In the second half of last year, we began rolling out our new adaptive ranking model, which is an LLM-scale ads recommender model that we use for inference. This model improves our inference ROI by routing requests to more Compute-intensive inference models when it determines there is a higher probability of conversion. In Q1, we expanded coverage of our adaptive ranking model to support offsite conversions, which drove a 1.6% increase in conversion rates across the major surfaces on Facebook and Instagram. We're also leveraging AI to make it easier for businesses to manage their customers, develop ad creative, and engage with customers. The Meta AI business assistant has now been fully rolled out to all eligible advertisers on supported Meta buying surfaces, providing personalized recommendations to advertisers, resolving account issues, and servicing campaign insights to help optimize results.

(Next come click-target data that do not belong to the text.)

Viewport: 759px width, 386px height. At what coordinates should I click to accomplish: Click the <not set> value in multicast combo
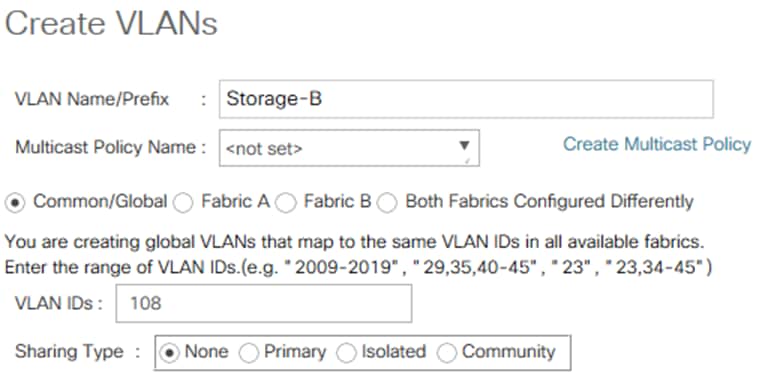coord(264,148)
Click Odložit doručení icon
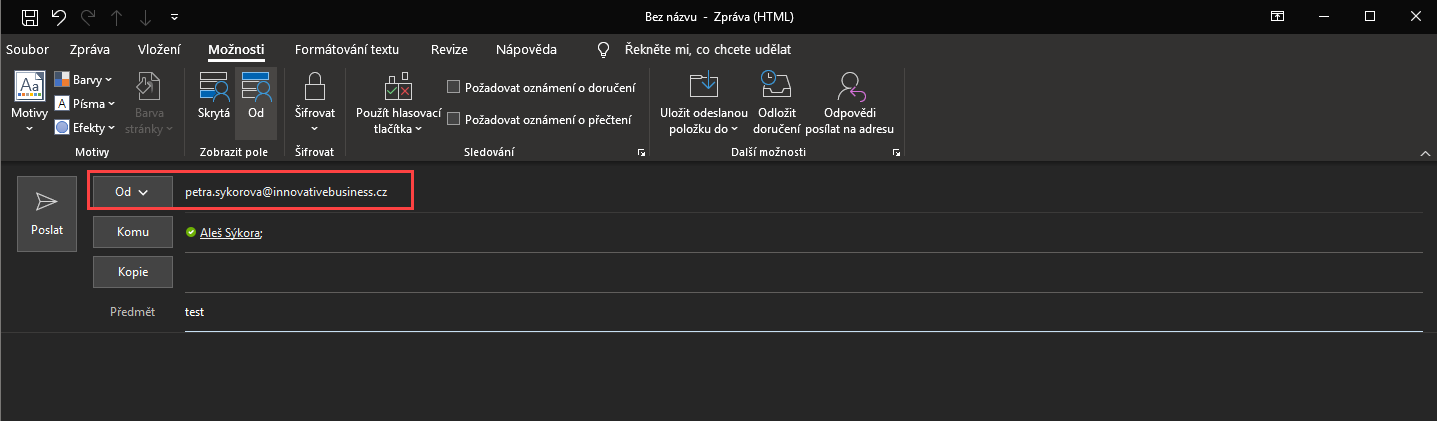This screenshot has height=421, width=1437. (777, 104)
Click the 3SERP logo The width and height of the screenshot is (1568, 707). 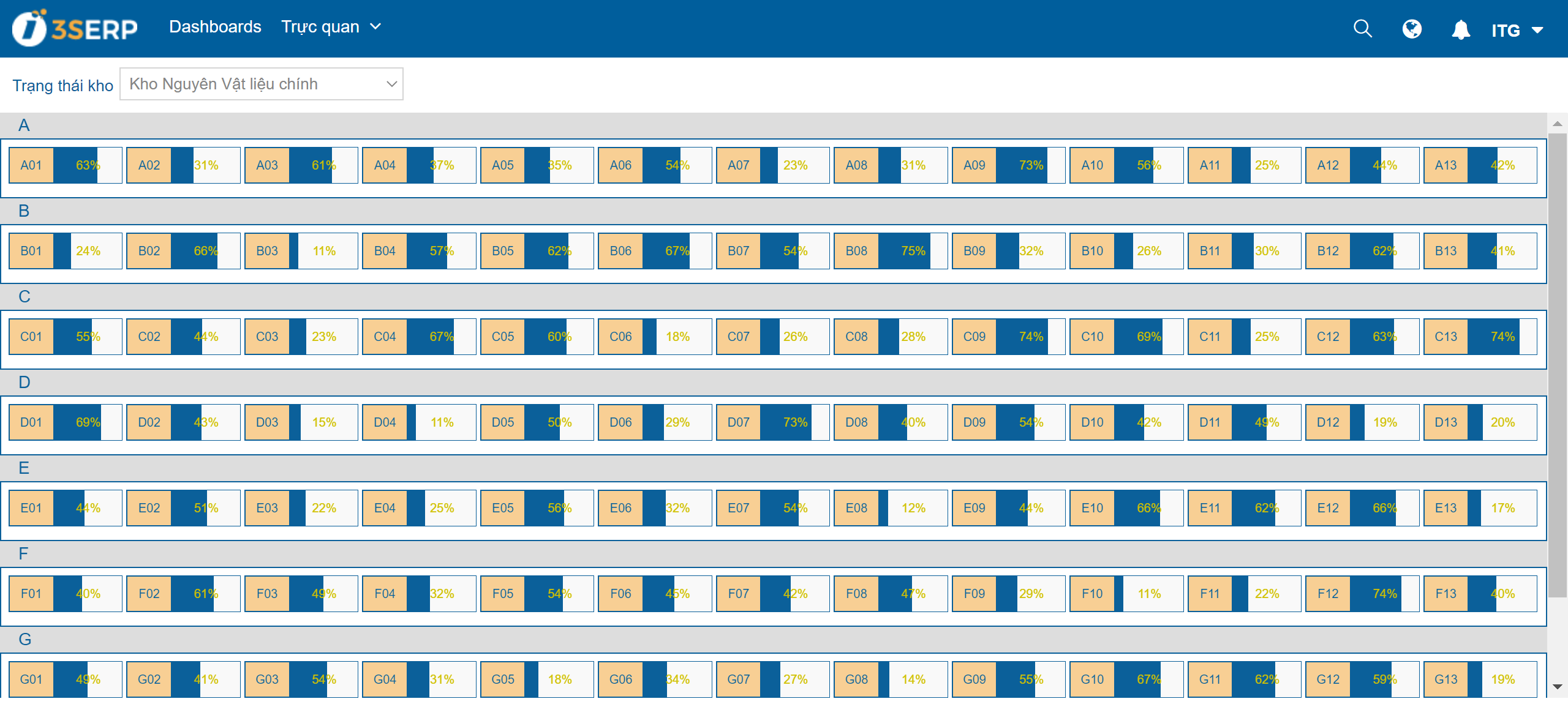75,28
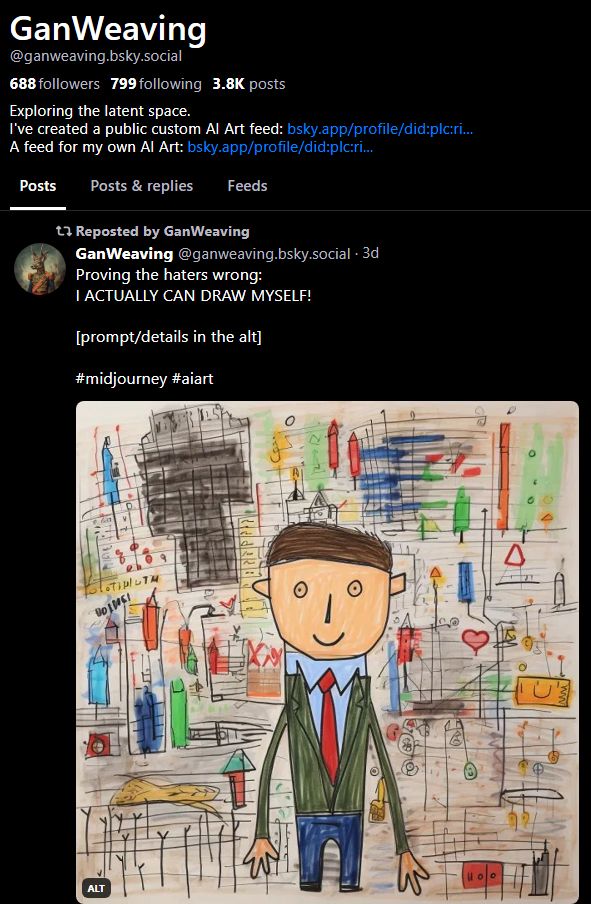
Task: Open the Feeds tab
Action: pyautogui.click(x=247, y=186)
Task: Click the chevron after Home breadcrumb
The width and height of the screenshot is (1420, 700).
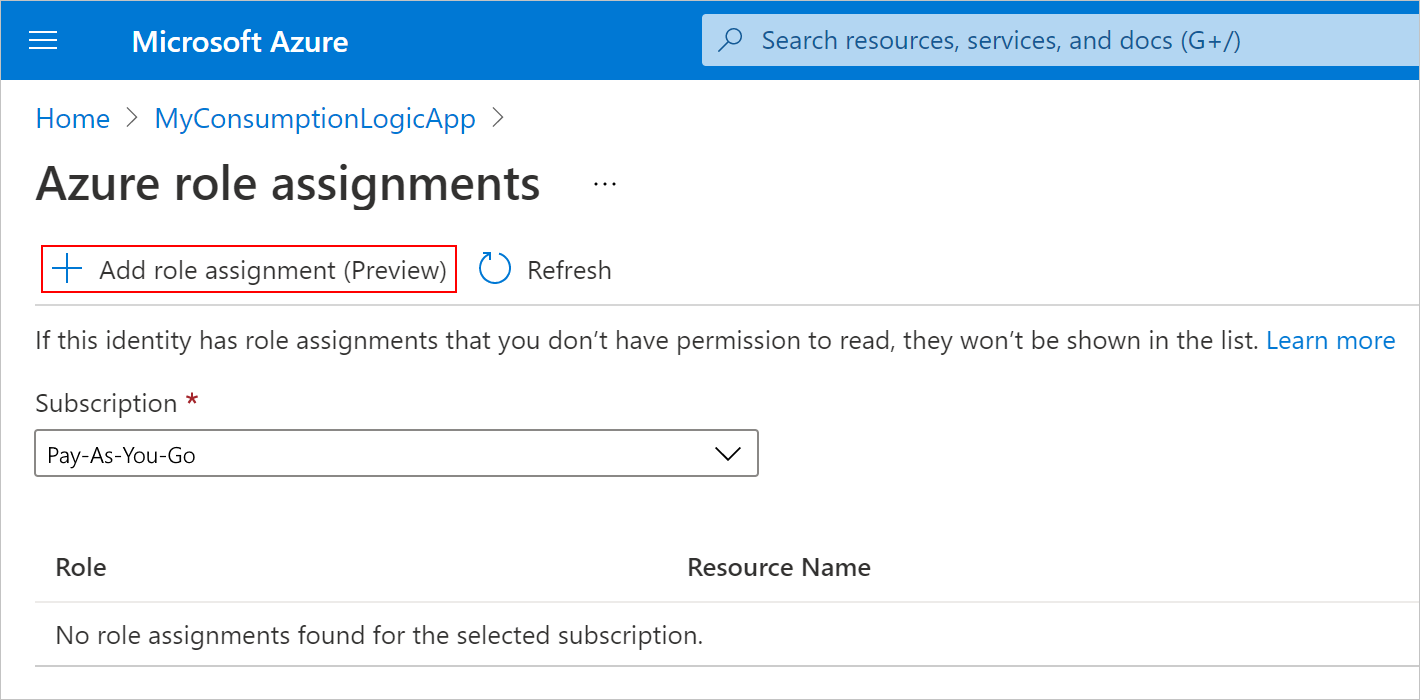Action: point(132,119)
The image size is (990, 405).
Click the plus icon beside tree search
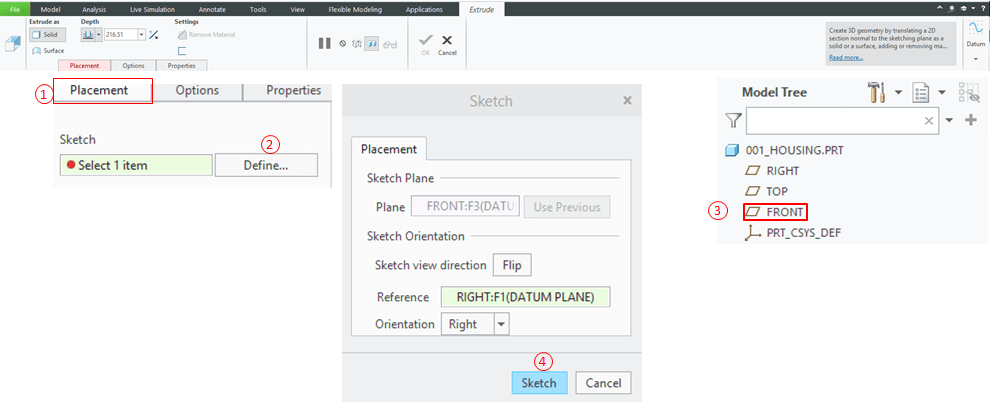pyautogui.click(x=970, y=120)
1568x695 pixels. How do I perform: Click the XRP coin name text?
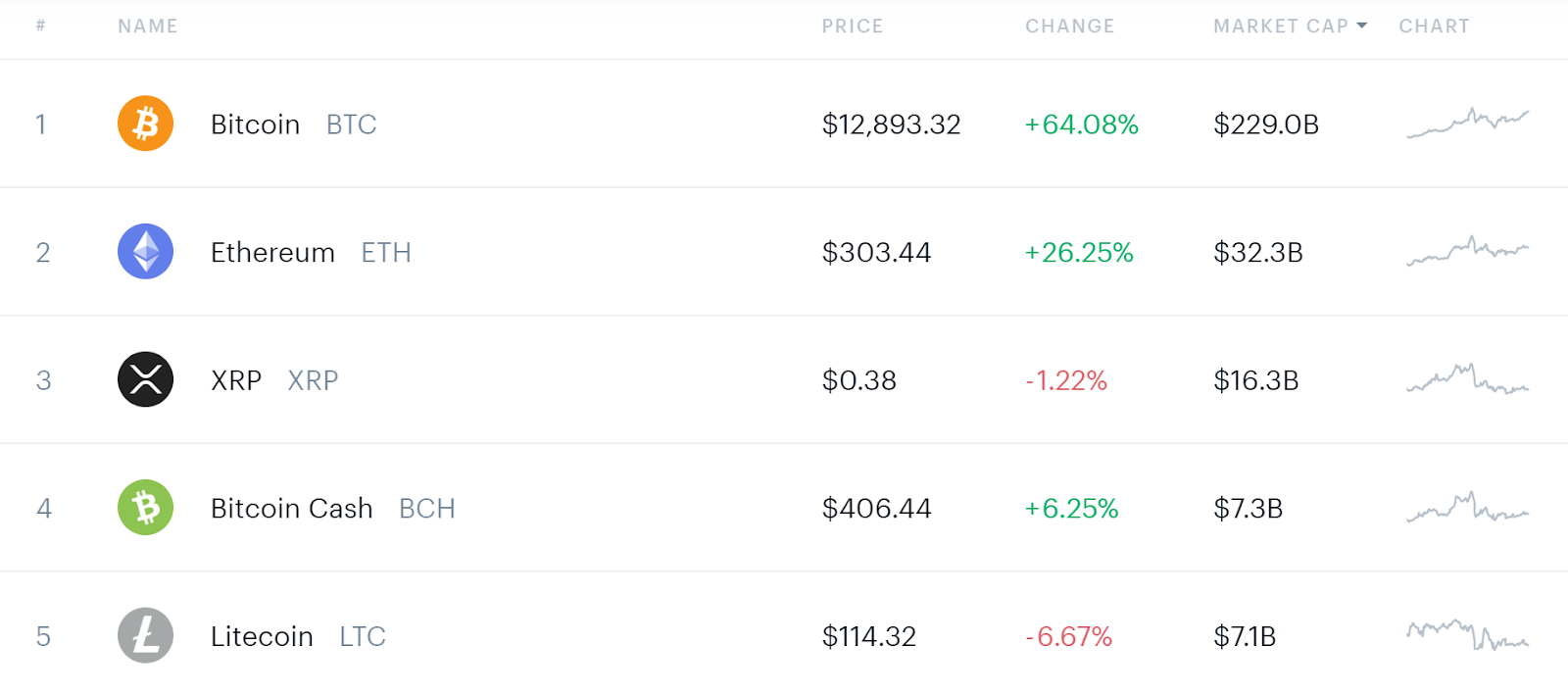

Performance has been strong since we began testing the assistant in Q4, with common account issues being resolved at a 20% higher rate. This week, we're also introducing Meta Ads AI connectors in open beta, providing advertisers the ability to connect their Meta Ad account directly to an AI agent. We've always supported advertisers, both on our platform and thru tools like the Marketing API. Now we're extending that to AI so businesses and agencies can analyze and optimize campaigns with the tools they're already using. Usage of our ad creative tools is also scaling, with more than 8 million advertisers using at least one of our gen AI ad creative tools, and particularly strong adoption among small and medium-sized advertisers. These tools are benefiting performance as well, with advertisers using our video generation feature seeing more than 3% higher conversion rates in tests.